The reaction mixture was treated with slow addition of water followed by the addition of sodium hydroxide (10.0 mL, 3 M, 30 mmol). Hydrogen peroxide (12 mmol) was added slowly and the contents were further stirred at room temperature (3 h) and 40.degree. C. (1 h) to ensure complete oxidation. The organic compound was extracted into diethyl ether. Drying and evaporation of the solvent provided essentially pure p-menth-1-en-9-ol in 90% yield (1.35 g). The GC analysis did not show any signal corresponding to the diol. The spectral data matched with the commercial sample.

Claims

1. A hydroborating agent selected from the group consisting of dioxane-chloroborane and dioxane-dichloroborane.

2. A hydroborating agent: dioxane-monochloroborane.

3. A hydroborating agent: dioxane-dichloroborane.

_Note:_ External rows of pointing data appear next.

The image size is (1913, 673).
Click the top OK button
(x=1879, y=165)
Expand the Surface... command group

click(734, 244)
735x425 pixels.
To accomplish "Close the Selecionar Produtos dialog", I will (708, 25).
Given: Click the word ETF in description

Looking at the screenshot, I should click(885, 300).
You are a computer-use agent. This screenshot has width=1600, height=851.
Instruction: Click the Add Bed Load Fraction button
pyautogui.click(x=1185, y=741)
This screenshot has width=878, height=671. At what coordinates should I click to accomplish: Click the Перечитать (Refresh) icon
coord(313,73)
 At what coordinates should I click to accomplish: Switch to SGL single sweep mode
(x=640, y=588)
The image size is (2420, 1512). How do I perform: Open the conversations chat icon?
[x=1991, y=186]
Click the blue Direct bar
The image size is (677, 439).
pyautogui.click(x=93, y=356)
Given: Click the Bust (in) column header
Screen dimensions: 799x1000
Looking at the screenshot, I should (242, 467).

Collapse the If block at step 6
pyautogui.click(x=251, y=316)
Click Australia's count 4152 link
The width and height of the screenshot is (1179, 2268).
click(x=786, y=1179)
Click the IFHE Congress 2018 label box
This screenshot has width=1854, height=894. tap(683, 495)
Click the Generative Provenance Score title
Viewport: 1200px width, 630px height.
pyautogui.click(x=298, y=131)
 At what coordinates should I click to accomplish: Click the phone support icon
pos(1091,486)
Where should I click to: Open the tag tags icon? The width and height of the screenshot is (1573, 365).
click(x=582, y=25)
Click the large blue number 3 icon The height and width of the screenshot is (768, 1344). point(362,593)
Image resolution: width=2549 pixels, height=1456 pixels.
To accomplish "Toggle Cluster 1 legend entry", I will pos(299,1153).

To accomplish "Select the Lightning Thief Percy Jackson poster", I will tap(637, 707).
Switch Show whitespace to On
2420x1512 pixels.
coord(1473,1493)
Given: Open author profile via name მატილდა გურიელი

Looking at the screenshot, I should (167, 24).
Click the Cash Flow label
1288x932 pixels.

4. A process for hydroborating olefins to the corresponding alkylchloroborane comprising the step of reacting a hydroborating agent selected from the group consisting of dioxane-monochloroborane and dioxane-dichloroborane with an olefin.

5. A process in accordance with claim 4 wherein the hydroborating agent is dioxane-monochloroborane.

6. A process in accordance with claim 4 wherein the hydroborating agent is dioxane-dichloroborane.

7. A process in accordance with claim 4 wherein the hydroborating agent is dioxane-monochloroborane which is prepared by reacting dioxane-boron trichloride with diborane in dioxane.

8. A process in accordance with claim 4 wherein the hydroborating agent is dioxane-dichloroborane which is prepared by reacting dioxane-boron trichloride in dioxane with sodium borohydride in the presence of catalytic amounts of a glyme selected from the group consisting of diglyme, triglyme, tetraglyme and polyglyme.